I find it difficult to be hard on Flashbacks of a fool. There are so many things I really like about it. For a start, I love Daniel Craig. Even his small role as the aging movie star is given added credence from his presence. He just has it – a totally magnetic screen presence.
I also really love the cinematography in the film. From the cold and vacant air of Scott’s house in Hollywood, to the warm seaside glow of the West Country village Scott grows up in, everything is so beautifully lighted and shot. The film also riffs a lot on the nostalgia for the past – namely, the teenage years in which we grow up, where the adult world starts to open up to us, and where we start to develop sexually. Harry Eden does a fairly good job playing the young Joe Scott, representing that kind of sexual naivity very well, while also looking like he could be a young Daniel Craig. In fact, all of the actors here do a good job in their respective roles.
The issue with this film is that it is at once too short but also too long. We are given an idea of how good a friend Boots and Scott are to eachother, but this aspect of the film feels pretty weak. We are shown scenes of Boots and Scott making a blood pact as small children; we see them as adolescents masturbating together while hiding in a ride at the local fun fair. But all we really see are just instances of their friendship, which are supposed to prove to us, the audience, that they’re life-long blood brothers. Their relationship on-screen lacks substance, and, as a result, the film loses some of the emotional impact it would otherwise have.
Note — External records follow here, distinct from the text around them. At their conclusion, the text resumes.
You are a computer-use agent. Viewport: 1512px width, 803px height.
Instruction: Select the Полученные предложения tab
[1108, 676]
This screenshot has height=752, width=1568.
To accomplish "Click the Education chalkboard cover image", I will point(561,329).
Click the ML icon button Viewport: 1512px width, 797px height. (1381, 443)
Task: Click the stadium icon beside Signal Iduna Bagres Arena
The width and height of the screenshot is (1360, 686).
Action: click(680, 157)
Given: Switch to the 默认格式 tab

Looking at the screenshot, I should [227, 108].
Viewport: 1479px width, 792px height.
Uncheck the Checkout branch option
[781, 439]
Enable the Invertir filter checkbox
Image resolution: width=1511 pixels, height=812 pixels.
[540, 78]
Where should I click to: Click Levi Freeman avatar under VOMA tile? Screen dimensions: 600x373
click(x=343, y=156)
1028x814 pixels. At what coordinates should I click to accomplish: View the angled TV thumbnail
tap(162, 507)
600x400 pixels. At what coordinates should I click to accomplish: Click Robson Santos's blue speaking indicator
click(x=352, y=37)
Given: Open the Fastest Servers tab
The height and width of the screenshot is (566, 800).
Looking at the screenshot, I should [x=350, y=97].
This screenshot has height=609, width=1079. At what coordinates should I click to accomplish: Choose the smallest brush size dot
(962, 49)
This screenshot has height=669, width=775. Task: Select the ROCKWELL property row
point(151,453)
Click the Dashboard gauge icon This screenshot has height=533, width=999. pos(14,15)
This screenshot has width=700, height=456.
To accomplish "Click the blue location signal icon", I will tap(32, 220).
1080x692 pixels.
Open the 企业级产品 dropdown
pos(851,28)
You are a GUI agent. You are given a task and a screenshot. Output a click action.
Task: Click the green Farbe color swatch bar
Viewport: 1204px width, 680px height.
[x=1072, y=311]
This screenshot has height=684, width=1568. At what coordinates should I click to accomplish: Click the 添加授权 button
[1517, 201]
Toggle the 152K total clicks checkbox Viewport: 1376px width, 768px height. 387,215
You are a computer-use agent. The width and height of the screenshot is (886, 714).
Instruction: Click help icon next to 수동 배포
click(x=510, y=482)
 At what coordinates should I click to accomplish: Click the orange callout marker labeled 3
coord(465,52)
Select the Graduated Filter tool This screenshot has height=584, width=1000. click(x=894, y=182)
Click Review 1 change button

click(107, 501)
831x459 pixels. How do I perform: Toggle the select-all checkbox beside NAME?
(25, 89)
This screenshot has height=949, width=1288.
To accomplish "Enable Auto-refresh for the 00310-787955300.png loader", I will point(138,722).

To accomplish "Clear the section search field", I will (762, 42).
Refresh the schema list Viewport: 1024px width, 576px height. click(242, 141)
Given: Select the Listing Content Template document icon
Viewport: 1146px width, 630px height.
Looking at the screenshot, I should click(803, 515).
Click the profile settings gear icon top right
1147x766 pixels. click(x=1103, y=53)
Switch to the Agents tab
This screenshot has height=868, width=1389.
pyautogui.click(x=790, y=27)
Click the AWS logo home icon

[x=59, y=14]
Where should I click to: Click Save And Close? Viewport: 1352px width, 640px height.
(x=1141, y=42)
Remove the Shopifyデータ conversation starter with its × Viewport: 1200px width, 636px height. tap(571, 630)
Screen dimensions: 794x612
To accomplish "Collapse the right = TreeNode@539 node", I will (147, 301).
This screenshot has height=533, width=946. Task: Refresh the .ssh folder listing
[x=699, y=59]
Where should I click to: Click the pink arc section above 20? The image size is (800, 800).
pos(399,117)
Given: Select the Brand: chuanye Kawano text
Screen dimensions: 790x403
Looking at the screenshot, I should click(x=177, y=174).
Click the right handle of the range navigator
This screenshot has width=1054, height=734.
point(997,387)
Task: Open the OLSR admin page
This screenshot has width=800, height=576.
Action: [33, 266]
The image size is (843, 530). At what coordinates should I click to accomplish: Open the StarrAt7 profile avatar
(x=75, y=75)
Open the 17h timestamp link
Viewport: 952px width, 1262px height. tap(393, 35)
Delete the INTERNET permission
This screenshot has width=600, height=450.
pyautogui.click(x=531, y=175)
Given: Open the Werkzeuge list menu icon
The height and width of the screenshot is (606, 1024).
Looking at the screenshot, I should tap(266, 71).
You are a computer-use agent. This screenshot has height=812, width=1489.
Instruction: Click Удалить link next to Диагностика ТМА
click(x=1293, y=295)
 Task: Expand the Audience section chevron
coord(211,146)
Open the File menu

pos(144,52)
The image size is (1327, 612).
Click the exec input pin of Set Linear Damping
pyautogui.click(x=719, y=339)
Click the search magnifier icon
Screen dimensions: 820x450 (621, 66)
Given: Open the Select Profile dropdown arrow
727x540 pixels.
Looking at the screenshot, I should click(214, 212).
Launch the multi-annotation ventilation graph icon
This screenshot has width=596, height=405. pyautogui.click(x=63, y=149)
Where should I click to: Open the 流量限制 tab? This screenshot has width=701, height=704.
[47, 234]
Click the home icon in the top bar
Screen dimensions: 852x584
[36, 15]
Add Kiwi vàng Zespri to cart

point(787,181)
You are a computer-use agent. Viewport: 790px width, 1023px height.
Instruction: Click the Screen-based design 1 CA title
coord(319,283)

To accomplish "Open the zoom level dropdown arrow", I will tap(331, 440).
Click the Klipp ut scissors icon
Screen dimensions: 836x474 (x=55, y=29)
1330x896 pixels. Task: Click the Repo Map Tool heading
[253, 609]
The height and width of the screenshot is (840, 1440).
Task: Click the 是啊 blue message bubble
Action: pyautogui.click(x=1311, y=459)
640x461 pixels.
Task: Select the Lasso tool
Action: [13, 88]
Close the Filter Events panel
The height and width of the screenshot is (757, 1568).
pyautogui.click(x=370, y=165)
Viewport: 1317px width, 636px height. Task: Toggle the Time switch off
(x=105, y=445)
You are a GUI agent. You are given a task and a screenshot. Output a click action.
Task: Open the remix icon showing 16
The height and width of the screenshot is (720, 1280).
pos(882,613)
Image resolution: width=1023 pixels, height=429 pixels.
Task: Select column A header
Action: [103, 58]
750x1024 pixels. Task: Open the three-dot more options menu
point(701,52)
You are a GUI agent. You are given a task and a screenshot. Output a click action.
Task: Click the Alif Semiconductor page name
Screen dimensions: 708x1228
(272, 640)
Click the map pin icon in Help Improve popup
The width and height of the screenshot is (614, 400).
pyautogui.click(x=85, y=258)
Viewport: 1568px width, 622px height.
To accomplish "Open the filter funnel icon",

We are supposed to believe that this is the relationship the film hinges upon, but there is so little screen time given to it. This is considering that the film wants us to believe just how close these friends were – so close in fact, that Scott even considers coming back home to be at the funeral, and at the risk of facing the demons of his past. It’s an aspect of the story which is certainly underdeveloped.
But at the same time the film feels too long. The film is quite slowly paced and the fact is that there isn’t much going on in Scott’s flashbacks. He has an affair with a older, married woman; he also at the same time starts to go out with a girl his own age. Then, something terrible happens, and he runs away. We don’t see anything of what happens after he runs away; we don’t see how he makes it as a film star. All we see is him having a traumatic childhood experience, running away and – poof – suddenly he’s a star in Hollywood, snorting cocaine off the arse of some girl in his luxery penthouse by the sea. Considering how much time is spent in his flashbacks, you just expect something more. Flashbacks of a Fool almost feels like a novel which has been trimmed in all the wrong places, in order to try and fit it from page to the screen.
Still, I can’t say I didn’t enjoy the film. The idea of innocence lost is a classic theme, and I am always touched by it. There is a wonderfully poignant scene in which Scott and the girl he is trying to court – Ruth (played by Felicity Jones) – sing Roxy Music’s If There is Something in her parent’s living room while they’re away. That scene so perfectly captures the excitement and magic of being that age again, of being excited by music and ideas, while also being infused with a burgeoning sexual energy.
In fact the scene is so powerful, that the director repeats parts of it towards the end of the film. You can’t help feeling that you’re being taken in by something here, that he is using some kind of cheap trick to conjour up a personal sense of nostalgia, using the characters on screen. But perhaps it’s also because the director recognises that the essence of the scene is the movie, and that really what the film is trying to express is simultaneously the sense of wonderment of that time, but also a sense of what was lost as we grow older.
To that end I believe he is successful.